# Railway/Cannon - Conservation of Momentum HW Problem

Hello forum.

I have a HW question that I don't fully grasp just yet. It was multiple choice and somehow I guessed the right answer based on the work I did complete, but I want to know how to get to the solution and which steps I'm leaving out. I'll follow the format to write out the question.

1. Homework Statement

A cannon is mounted on a railway flatcar; both are moving to the right at speed, Vo, relative to the tracks. When the cannon fires a cannonball, the cannon and flatcar recoil so they move to the left at speed, Vo. If M is the total mass of the cannon and railway car without the cannonball, and m is the mass of the cannonball, what is the speed of the cannonball relative to the tracks after it has been fired?

## Homework Equations

Momentum:
p = mv
P (initial) = P(final)

## The Attempt at a Solution

My attempt at a solution started with knowing that momentum would be conserved which meant that p(initial) could be rewritten as M(initial) * V(initial) , and p(final) would be rewritten as M(final) + Vo + m(cannonball) * v(cannonball)

So overall line by line I have:

M(i) * Vo (x^ - unit vector) = M(f)*Vo(-x - unit vector) + m(cannonball) * v(cannonball)

After solving this algebraically, I got the answer for Vo to equal (2*M(i) * Vo / m(cannonball) ), and this answer wasn't listed among the answer choices and the correct answer that I guessed on is not quite this.

I can't seem to find the step that I'm missing.
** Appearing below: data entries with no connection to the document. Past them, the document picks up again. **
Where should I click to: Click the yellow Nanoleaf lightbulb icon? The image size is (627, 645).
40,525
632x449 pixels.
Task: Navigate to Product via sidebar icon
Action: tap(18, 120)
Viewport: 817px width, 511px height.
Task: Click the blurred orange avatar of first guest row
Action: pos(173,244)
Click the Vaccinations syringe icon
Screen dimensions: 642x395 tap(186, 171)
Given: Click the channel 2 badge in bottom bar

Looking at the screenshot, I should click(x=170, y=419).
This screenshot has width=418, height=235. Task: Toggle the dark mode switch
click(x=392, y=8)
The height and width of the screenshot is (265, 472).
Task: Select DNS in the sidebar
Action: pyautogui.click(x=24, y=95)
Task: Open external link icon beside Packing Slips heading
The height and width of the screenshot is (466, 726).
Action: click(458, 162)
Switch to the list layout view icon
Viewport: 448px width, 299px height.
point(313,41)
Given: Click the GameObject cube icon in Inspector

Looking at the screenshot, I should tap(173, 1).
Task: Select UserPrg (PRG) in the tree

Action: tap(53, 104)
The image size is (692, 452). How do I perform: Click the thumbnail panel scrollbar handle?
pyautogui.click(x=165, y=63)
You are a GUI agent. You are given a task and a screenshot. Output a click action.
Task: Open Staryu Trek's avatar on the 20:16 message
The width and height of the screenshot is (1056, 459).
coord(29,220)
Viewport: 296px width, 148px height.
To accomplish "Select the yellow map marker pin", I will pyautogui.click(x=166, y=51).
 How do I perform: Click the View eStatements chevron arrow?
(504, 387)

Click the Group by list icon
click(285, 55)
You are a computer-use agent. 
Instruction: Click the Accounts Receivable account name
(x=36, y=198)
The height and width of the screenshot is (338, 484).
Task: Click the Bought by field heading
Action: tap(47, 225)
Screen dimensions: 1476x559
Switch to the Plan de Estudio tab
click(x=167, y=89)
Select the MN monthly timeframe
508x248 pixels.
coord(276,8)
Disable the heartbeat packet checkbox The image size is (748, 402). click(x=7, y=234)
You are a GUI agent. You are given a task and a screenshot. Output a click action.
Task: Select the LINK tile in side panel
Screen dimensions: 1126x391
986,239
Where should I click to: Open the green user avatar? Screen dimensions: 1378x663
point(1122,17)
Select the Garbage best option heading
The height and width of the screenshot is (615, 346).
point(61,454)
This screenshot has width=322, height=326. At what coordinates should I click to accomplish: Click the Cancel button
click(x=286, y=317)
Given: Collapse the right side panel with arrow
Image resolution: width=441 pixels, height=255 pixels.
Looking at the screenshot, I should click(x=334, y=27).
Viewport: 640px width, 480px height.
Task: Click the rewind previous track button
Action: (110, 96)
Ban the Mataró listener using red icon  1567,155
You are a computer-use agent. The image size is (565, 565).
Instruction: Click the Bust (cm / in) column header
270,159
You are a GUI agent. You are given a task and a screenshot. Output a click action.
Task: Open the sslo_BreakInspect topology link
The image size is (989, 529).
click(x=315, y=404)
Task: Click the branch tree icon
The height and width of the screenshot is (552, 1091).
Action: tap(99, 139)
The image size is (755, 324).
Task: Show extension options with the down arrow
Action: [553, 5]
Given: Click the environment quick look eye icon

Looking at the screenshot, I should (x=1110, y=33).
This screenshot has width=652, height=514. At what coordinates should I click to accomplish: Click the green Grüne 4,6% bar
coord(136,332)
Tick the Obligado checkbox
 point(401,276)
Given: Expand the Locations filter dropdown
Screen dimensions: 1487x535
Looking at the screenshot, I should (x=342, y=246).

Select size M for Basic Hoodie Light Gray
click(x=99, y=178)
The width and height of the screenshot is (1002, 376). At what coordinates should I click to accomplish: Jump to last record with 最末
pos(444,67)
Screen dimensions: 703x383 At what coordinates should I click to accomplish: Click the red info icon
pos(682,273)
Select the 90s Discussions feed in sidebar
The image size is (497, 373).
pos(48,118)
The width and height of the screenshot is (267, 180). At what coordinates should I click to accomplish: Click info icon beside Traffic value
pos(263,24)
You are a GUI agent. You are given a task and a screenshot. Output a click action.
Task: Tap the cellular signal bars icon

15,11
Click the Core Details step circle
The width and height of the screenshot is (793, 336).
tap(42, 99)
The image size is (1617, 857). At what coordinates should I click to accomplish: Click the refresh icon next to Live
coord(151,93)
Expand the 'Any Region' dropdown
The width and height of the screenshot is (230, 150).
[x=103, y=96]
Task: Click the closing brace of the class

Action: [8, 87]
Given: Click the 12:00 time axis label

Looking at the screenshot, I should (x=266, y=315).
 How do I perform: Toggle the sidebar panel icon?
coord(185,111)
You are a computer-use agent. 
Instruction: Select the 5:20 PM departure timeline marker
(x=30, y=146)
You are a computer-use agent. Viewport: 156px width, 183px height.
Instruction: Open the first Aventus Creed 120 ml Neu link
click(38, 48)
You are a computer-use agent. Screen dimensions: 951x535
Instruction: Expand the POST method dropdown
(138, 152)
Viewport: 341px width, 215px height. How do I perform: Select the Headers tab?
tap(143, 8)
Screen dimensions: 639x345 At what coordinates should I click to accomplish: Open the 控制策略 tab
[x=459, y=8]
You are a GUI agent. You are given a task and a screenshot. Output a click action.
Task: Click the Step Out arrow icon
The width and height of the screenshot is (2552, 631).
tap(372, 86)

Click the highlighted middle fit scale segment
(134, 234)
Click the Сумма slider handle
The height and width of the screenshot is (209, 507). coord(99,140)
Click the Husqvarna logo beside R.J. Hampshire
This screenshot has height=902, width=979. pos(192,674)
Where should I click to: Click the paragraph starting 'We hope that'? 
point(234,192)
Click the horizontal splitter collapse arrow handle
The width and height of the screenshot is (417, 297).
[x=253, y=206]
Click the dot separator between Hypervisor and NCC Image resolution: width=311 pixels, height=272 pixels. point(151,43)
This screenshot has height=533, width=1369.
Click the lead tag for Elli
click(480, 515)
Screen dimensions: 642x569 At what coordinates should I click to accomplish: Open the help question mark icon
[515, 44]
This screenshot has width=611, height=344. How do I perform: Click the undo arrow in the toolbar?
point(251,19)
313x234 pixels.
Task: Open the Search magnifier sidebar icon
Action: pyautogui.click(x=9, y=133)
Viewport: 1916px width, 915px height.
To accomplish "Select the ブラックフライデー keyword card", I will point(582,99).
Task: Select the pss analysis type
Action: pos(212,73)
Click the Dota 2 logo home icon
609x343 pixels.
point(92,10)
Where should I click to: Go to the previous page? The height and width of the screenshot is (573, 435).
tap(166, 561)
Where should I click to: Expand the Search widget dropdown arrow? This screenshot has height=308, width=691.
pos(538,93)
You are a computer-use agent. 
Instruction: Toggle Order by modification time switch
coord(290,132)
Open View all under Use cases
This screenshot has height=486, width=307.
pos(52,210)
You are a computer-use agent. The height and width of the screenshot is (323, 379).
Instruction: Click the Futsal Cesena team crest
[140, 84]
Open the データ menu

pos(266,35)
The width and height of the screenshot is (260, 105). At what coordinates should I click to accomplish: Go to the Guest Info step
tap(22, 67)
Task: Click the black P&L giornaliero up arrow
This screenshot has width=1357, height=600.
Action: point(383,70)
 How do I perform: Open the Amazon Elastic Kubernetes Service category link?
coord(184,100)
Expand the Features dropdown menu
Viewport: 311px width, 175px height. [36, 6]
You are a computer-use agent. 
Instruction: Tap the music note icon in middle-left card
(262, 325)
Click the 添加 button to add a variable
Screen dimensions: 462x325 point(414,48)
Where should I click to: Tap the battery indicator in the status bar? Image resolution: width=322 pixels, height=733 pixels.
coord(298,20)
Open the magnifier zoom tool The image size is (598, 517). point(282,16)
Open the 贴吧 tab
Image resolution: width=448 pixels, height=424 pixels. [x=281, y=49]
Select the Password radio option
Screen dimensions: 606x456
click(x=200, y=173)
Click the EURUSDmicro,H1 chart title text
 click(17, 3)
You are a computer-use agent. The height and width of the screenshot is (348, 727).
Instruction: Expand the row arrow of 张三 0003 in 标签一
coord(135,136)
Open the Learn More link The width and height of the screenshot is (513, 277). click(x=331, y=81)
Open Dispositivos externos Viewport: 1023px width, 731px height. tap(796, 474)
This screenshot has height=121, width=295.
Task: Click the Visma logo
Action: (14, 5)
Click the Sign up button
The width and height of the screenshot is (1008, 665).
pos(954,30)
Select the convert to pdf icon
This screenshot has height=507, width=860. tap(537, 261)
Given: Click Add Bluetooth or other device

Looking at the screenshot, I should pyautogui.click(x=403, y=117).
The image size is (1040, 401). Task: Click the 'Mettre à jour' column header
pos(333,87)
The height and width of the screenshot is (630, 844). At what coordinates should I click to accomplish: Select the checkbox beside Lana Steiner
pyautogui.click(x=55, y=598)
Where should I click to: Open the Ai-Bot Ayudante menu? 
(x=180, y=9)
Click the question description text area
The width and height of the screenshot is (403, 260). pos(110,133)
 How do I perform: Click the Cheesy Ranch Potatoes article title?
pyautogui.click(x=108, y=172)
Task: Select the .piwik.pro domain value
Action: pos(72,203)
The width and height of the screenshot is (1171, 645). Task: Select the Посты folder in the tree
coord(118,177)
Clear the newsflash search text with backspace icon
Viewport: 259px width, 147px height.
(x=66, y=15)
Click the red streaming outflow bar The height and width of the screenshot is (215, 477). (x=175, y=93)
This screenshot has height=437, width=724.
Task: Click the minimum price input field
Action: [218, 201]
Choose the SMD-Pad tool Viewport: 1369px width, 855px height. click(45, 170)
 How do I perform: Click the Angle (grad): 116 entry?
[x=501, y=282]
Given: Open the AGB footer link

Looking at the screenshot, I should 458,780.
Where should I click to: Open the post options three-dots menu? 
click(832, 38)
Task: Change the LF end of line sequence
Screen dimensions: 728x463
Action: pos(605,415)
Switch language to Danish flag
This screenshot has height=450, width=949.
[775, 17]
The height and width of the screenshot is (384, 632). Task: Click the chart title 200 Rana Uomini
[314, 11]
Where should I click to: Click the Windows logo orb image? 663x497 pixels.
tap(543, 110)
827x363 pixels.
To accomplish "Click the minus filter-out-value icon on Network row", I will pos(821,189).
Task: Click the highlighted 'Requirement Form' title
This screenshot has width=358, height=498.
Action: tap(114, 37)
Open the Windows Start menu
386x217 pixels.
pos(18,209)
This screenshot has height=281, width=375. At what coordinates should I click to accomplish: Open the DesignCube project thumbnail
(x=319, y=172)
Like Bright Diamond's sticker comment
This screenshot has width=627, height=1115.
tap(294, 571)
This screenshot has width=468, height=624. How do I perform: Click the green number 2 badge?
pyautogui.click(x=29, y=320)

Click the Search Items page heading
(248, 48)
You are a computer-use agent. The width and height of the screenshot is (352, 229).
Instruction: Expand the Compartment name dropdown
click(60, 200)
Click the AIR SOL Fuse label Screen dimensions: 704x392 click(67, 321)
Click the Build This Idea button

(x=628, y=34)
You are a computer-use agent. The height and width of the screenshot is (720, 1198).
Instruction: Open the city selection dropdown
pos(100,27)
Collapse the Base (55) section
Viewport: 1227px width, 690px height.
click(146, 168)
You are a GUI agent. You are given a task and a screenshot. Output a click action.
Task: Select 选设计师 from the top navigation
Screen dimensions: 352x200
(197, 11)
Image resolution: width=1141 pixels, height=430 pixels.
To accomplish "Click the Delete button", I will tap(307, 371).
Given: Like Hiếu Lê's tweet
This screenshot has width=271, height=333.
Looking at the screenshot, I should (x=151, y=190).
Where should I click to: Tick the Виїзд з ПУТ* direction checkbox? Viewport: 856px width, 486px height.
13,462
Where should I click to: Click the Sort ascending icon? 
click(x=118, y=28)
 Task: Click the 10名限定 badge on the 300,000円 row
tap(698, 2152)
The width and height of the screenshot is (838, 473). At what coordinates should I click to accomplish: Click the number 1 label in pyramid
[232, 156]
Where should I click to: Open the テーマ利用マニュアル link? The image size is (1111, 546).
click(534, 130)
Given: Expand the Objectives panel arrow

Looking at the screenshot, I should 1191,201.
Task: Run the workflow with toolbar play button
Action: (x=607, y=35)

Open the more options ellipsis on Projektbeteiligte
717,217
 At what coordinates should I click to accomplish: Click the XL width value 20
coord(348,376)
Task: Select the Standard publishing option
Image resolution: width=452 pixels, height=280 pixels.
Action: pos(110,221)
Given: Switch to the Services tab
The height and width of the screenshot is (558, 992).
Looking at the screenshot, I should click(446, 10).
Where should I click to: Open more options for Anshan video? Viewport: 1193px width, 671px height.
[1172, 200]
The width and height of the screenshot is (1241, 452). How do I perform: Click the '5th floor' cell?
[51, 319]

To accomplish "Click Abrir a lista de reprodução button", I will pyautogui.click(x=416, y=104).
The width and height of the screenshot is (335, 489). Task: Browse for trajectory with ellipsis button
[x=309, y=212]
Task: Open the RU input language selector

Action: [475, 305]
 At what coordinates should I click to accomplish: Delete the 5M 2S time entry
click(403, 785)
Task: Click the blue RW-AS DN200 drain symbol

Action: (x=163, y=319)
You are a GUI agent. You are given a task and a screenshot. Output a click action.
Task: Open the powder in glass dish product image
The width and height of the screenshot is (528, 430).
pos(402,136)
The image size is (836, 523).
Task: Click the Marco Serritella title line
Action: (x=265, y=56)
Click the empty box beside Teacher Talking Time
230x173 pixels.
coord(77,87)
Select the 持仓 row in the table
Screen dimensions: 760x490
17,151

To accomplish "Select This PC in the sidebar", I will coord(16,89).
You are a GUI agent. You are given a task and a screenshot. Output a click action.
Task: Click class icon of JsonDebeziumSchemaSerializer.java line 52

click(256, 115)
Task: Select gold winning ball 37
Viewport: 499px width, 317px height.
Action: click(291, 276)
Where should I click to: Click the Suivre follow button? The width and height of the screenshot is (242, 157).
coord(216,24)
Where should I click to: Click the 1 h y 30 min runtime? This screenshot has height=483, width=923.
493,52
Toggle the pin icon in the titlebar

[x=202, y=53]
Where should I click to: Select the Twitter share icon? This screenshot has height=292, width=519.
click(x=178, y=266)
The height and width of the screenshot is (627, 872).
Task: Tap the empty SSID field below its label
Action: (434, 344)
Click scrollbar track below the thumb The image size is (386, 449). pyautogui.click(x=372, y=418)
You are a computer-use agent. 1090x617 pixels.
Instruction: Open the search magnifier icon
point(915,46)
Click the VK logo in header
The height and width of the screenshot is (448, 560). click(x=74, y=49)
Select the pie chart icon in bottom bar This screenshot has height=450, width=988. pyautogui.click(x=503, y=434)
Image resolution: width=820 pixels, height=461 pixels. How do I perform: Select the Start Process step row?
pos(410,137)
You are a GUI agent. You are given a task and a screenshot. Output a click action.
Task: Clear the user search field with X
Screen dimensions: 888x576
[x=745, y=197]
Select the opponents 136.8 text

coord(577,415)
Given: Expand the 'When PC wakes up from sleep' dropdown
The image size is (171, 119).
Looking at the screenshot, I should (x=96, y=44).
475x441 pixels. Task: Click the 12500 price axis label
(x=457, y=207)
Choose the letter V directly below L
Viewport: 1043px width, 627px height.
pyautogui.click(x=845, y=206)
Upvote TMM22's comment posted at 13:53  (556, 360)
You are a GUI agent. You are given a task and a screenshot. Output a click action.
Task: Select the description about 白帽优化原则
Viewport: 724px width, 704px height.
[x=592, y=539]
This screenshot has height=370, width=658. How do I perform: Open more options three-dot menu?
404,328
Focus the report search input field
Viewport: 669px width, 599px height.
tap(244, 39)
I also would love if someone could give me a more thorough understanding of what the unit vector notation is, because I keep wanting to think of that x as a variable just from dealing with so much math. But apparently in this instance, it only is an indicator of direction? And it doesn't stand for any value to be solved for?

This is giving me a headache... I appreciate anyone who can help clarify this for me.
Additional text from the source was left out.